Now, recall the points in the holomorphic tangent space $T_u'(U)$ are represented by germs of complex curves $[z \mapsto \gamma(z)]$, while points of the smooth tangent space $T_u'(U_{\mathbb{R}})$ are represented by germs of smooth curves $[t \mapsto \theta(t)]$ and the identification (as real vector spaces) $T_{u'}(U) \to T_{u'}(U_{\mathbb{R}})$ simply goes like this $$[z \mapsto \gamma(z)] \mapsto [t \mapsto \gamma(t)].$$ Multiplication by $i$ acts on $T_{u'}(U)$ like $$i \cdot [z \mapsto \gamma(z)]=[z \mapsto \gamma(iz)],$$while the almost complex structure on $T_{u'}(U_{\mathbb{R}})$ induced by $T_{u'}(U) \to T_{u'}(U_{\mathbb{R}})$ acts by $$I[t \mapsto \gamma (t)]=[t \mapsto \gamma(it)].$$
So choose a complex germ $[z \mapsto \gamma(z)]$, such that the corresponding real curve $[t \mapsto \gamma (t)]$ represents the lift $w'$. Applying $\phi_{t=1}$, we get a holomorphic germ $[z \mapsto \Phi_{t=1} (\gamma (z))]\in T_{u''}(U)$. We claim that the inderlying smooth curve $[t \mapsto \Phi_{t=1} (\gamma (t))]$ is again a lift of $w$ so can be taken to be $w''$. For that consider the map $$(s, t) \mapsto \Phi_s (\gamma (t)).$$ For fixed $t$ the curve is integral for the vector field $X$, tangent to the distribution $E$, so $$\phi \circ \Phi_s \circ \gamma (t)$$ is a constant function of $s$ for fixed $t$. So $$w=T \phi (w')=[\phi (\gamma (t)]=[\phi \circ \Phi_{t=0}  \circ \gamma (t)]= [\phi \circ \Phi_{t=1} \circ \gamma (t)]=T \phi [\Phi_{t=1} (\gamma (t))],$$as claimed. 
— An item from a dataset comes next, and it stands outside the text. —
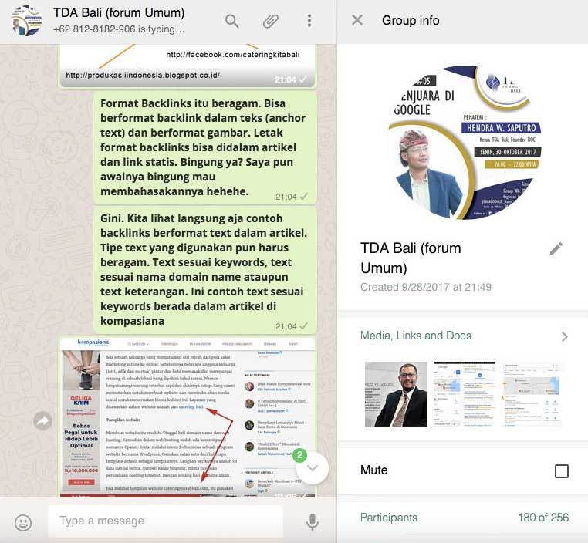
Task: Click the large group profile picture
Action: click(x=463, y=142)
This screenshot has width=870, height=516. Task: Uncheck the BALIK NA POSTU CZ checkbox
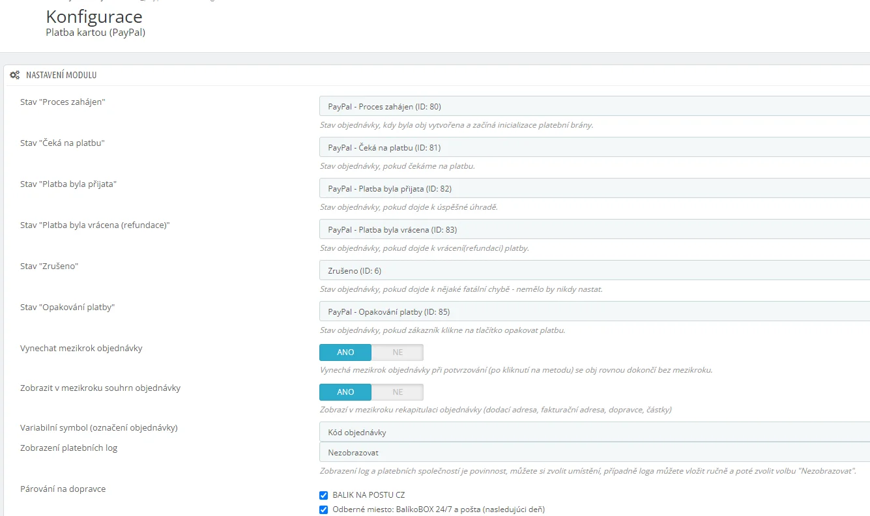tap(324, 495)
Finally, since the construction was essentially holomorphic, it respects the almost complex structure! The vectors $$I w' = [t \mapsto \gamma (it)], \ \ Iw''=[t \mapsto \Phi_{t=1} (\gamma (it))$$are mapped to the same vector by $T\phi$, because we can repeat the argument above to show that $$(s,t) \mapsto \phi \circ \Phi_s \circ \gamma(it)$$is independent of $s$. 
If points $u'$ and $u''$ do not lie in a single submanifold chart, one can repeat this construction several times along some path connecting $u'$ and $u'$ inside the fiber.
PS. I agree that probably proving the holomorphic Frobenius theorem from the first principles of analysis of complex variables would be easier than taking this route through the real Frobenius theorem. But this proof is instructive of the beautiful interplay between holomorphic and smooth geometries, underlying a complex manifold.